• [EXERCISE] Gather every line in the records below that contains the word "computer".
[[ RECORDS SHOWN, beginning ]]
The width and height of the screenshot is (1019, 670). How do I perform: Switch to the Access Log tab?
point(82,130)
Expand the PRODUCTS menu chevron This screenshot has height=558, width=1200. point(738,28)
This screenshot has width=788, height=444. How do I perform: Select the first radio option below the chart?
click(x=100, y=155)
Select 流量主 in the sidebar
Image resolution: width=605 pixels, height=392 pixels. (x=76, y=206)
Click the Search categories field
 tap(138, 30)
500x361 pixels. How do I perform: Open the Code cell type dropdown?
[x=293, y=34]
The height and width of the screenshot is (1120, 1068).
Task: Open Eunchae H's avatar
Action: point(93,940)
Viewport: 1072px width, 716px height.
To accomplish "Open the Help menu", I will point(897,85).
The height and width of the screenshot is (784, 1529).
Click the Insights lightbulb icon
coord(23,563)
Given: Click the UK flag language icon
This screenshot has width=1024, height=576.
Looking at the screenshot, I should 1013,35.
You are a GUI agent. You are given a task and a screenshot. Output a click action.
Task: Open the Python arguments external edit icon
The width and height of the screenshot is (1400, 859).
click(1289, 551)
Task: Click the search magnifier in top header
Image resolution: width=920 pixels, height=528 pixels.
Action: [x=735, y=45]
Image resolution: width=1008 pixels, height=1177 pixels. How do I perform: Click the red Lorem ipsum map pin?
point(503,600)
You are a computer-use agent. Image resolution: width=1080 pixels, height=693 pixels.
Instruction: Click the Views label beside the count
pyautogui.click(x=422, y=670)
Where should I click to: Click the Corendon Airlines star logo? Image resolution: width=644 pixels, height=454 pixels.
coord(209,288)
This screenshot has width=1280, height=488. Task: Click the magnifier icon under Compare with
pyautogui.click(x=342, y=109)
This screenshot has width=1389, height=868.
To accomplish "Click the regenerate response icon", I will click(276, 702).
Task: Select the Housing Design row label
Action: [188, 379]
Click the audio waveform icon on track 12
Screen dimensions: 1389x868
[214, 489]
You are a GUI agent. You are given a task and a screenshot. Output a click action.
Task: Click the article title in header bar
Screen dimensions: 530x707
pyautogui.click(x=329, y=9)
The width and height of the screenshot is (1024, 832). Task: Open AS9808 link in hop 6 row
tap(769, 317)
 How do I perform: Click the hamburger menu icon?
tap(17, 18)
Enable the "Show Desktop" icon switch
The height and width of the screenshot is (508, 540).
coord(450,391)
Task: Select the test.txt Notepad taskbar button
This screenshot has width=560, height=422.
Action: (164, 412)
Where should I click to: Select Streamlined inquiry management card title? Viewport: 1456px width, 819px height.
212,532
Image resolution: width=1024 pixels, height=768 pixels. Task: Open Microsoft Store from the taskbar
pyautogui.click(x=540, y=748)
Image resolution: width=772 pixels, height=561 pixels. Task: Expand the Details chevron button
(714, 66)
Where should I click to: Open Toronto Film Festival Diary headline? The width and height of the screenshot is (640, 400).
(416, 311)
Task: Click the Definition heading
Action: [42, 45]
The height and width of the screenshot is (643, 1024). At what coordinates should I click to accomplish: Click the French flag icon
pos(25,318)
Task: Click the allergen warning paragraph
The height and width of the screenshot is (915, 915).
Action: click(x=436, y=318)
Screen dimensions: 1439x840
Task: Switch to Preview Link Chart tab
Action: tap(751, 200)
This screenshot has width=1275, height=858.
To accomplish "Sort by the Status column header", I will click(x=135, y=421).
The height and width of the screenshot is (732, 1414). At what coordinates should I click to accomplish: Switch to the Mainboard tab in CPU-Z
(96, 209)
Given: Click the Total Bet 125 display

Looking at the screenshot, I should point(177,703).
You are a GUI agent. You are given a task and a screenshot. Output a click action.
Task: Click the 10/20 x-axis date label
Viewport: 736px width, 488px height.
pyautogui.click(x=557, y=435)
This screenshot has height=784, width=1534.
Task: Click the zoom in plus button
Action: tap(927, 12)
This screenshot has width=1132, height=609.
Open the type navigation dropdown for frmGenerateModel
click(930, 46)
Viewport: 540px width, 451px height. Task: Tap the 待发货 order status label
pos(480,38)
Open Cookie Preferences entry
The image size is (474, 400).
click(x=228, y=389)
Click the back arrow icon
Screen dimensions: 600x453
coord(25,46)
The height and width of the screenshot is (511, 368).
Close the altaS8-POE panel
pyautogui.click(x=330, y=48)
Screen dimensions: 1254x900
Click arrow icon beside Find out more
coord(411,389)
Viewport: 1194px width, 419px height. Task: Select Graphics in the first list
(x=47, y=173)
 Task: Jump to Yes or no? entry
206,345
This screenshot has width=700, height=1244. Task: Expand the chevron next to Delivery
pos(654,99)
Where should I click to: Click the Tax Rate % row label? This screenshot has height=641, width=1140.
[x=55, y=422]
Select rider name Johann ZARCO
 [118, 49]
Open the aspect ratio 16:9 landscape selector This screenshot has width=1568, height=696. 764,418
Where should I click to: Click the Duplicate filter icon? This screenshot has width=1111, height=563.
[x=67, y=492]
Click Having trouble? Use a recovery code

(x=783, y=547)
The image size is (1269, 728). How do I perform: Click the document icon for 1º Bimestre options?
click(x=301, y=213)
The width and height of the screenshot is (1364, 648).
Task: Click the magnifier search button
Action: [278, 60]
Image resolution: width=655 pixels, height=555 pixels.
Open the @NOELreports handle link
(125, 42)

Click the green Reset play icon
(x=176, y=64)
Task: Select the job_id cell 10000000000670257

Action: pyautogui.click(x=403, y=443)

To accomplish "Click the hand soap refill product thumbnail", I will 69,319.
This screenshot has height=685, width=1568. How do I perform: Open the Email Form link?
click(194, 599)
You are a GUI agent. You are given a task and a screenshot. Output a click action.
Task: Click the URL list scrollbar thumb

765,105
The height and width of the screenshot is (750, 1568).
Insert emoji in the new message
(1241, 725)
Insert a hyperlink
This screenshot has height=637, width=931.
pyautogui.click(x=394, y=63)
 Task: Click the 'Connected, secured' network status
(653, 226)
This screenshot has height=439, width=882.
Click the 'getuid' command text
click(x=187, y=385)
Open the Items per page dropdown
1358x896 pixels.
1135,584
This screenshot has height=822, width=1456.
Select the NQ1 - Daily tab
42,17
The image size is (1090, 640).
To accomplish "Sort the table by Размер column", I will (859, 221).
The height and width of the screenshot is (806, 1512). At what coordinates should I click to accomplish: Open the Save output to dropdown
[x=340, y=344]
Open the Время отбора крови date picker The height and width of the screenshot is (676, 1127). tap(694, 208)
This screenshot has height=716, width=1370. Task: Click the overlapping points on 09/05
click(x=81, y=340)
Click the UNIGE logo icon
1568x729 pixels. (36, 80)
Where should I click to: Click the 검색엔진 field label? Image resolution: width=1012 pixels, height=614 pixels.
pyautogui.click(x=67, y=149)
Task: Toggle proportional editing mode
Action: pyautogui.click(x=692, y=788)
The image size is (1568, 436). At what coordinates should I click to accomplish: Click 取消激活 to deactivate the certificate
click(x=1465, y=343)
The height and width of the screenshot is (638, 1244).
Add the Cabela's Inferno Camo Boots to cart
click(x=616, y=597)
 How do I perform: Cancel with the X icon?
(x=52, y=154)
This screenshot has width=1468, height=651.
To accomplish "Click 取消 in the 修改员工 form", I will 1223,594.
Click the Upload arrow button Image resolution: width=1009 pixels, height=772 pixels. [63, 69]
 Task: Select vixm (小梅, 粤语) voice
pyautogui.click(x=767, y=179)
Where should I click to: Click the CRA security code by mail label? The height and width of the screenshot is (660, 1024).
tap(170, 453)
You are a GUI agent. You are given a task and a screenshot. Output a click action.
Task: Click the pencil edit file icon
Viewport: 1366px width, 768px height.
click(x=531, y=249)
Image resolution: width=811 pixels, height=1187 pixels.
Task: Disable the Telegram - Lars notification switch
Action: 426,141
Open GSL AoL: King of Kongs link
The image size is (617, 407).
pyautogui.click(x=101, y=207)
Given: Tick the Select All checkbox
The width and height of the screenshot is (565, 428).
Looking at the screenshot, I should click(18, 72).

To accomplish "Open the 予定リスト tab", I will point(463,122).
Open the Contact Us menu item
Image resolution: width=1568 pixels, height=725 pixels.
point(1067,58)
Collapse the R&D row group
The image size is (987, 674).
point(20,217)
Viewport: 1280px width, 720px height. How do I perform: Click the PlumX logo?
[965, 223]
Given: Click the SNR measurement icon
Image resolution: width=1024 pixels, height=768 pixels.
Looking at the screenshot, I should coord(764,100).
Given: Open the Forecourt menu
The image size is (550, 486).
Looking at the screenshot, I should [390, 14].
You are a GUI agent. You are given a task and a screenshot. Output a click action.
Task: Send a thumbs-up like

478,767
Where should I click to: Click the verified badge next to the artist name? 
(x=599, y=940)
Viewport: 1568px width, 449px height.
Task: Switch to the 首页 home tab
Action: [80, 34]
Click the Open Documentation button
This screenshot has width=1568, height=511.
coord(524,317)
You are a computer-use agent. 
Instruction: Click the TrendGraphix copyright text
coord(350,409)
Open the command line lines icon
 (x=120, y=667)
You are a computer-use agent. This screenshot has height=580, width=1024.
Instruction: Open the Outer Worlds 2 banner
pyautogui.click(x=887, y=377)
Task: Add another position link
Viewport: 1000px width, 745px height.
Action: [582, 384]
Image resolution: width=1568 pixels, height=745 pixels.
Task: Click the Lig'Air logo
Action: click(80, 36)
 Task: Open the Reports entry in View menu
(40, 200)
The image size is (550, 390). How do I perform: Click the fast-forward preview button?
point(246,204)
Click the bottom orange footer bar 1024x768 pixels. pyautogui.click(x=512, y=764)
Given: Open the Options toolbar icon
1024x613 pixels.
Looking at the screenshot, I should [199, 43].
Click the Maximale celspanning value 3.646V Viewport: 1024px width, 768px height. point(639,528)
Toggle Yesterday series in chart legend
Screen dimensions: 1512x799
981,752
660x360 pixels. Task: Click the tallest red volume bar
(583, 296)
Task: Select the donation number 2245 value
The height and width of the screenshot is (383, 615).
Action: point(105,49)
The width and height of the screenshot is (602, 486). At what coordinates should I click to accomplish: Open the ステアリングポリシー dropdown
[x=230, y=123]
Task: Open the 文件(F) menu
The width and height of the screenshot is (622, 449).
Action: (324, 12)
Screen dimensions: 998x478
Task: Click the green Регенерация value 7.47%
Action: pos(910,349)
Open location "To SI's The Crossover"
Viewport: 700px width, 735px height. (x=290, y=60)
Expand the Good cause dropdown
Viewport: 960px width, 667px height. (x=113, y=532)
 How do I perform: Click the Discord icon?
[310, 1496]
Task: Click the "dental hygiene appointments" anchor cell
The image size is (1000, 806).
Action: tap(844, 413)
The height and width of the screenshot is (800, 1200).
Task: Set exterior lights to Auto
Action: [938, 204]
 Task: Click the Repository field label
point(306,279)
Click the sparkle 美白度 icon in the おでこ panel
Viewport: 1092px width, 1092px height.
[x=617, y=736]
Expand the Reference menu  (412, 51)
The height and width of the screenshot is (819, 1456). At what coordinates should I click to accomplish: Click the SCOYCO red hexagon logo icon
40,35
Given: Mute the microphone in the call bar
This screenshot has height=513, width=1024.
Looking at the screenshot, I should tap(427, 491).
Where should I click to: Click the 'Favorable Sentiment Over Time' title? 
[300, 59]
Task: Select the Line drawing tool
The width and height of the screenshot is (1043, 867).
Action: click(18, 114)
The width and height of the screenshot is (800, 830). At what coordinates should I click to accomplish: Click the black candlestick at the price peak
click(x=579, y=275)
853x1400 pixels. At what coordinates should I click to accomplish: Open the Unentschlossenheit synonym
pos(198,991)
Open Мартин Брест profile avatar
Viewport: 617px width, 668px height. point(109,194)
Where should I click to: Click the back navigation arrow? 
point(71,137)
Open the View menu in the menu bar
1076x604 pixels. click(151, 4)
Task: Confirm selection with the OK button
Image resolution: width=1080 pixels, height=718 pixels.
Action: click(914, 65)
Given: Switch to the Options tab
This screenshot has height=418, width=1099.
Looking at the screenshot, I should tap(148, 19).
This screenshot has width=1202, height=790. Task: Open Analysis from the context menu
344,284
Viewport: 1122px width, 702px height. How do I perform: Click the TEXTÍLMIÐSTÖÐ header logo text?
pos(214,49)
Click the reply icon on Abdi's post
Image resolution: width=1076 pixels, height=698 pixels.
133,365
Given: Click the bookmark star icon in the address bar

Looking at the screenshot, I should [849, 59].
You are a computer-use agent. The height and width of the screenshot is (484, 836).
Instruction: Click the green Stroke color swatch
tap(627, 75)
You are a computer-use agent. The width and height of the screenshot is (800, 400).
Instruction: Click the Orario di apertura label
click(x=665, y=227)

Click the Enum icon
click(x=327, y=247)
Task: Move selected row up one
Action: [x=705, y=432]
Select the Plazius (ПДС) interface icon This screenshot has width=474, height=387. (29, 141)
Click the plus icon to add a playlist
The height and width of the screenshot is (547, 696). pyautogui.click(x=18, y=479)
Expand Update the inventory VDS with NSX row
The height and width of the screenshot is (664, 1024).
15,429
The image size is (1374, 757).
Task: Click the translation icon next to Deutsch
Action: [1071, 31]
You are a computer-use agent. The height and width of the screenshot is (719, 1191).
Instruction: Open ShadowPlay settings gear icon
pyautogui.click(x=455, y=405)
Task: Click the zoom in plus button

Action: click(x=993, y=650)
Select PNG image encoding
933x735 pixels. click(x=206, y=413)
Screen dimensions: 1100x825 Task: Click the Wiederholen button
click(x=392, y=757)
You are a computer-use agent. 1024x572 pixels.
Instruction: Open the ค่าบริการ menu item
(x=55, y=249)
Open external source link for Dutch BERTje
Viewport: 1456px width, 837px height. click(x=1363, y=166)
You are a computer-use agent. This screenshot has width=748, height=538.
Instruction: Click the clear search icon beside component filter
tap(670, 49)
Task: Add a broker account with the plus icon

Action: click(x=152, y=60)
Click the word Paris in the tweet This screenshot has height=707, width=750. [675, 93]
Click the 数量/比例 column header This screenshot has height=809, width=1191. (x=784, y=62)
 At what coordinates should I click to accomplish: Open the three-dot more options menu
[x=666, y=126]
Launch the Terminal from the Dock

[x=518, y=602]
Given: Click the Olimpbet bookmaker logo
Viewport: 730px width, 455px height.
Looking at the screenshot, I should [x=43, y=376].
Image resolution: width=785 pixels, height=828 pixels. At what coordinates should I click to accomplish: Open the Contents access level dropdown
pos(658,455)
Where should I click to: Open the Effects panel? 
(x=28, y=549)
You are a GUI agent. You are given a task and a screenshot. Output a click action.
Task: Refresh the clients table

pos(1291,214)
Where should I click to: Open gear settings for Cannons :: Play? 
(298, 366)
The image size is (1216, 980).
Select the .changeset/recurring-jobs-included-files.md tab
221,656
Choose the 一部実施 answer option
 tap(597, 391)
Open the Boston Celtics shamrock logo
[[ RECORDS SHOWN, end ]]
• [SOLVED EXERCISE]
You are a computer-use agent. Image resolution: width=1080 pixels, height=693 pixels.
You are a computer-use agent. 
You are a computer-use agent. This screenshot has height=580, width=1024.
You are a computer-use agent. The height and width of the screenshot is (484, 836).
You are a computer-use agent. The width and height of the screenshot is (800, 400).
You are a computer-use agent. The height and width of the screenshot is (719, 1191).
You are a computer-use agent. 1024x572 pixels.
You are a computer-use agent. This screenshot has width=748, height=538.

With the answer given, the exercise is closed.